* Entries supplied *

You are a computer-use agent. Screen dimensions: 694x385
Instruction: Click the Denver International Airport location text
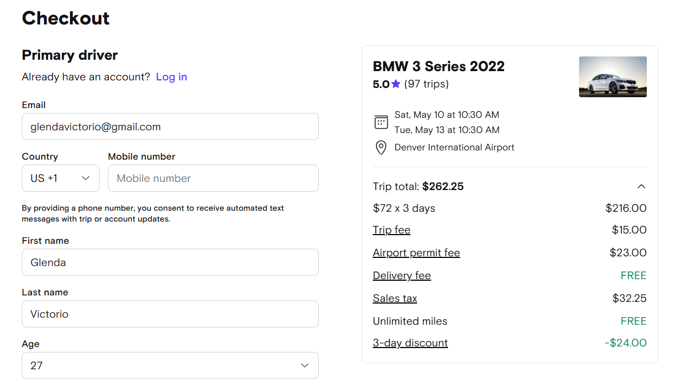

--

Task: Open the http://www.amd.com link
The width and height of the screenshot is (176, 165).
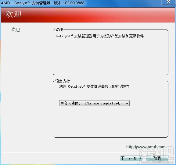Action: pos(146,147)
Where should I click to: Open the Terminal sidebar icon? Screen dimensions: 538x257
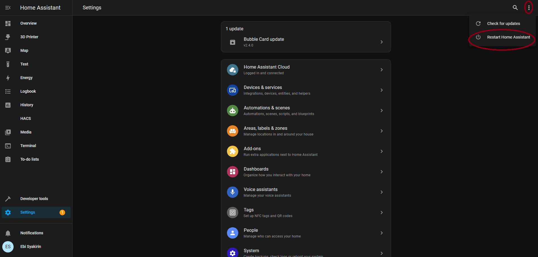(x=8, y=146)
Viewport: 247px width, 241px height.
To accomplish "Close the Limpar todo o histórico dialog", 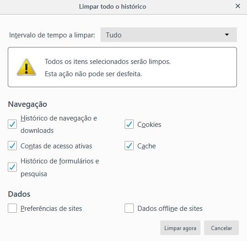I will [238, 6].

--

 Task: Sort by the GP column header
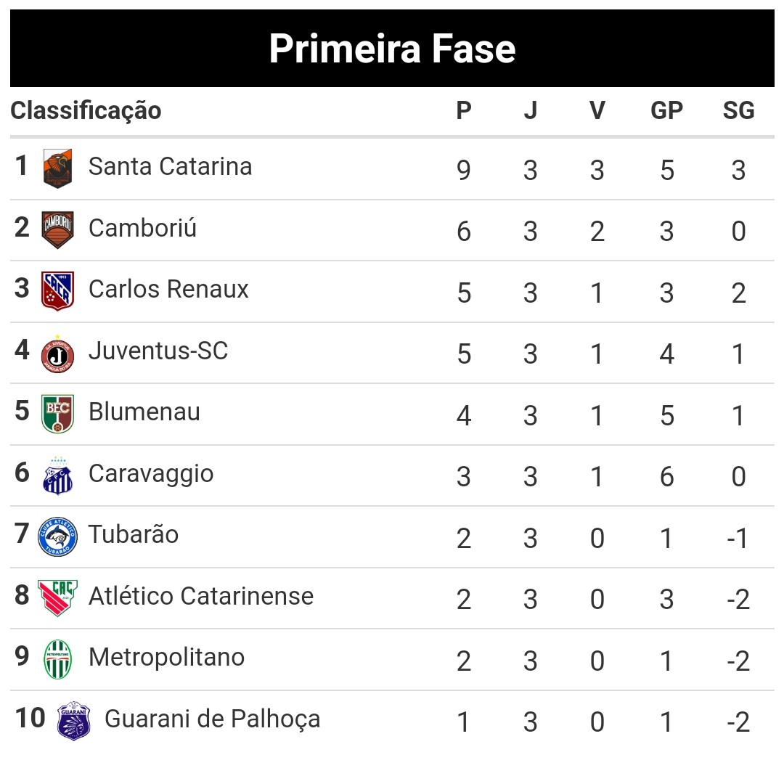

* Your objective *
A complete answer lists each line of the data that holds the word "Task".

* Solved problem *
Task: Open the http://www.amd.com link
 Task: Sort by the GP column header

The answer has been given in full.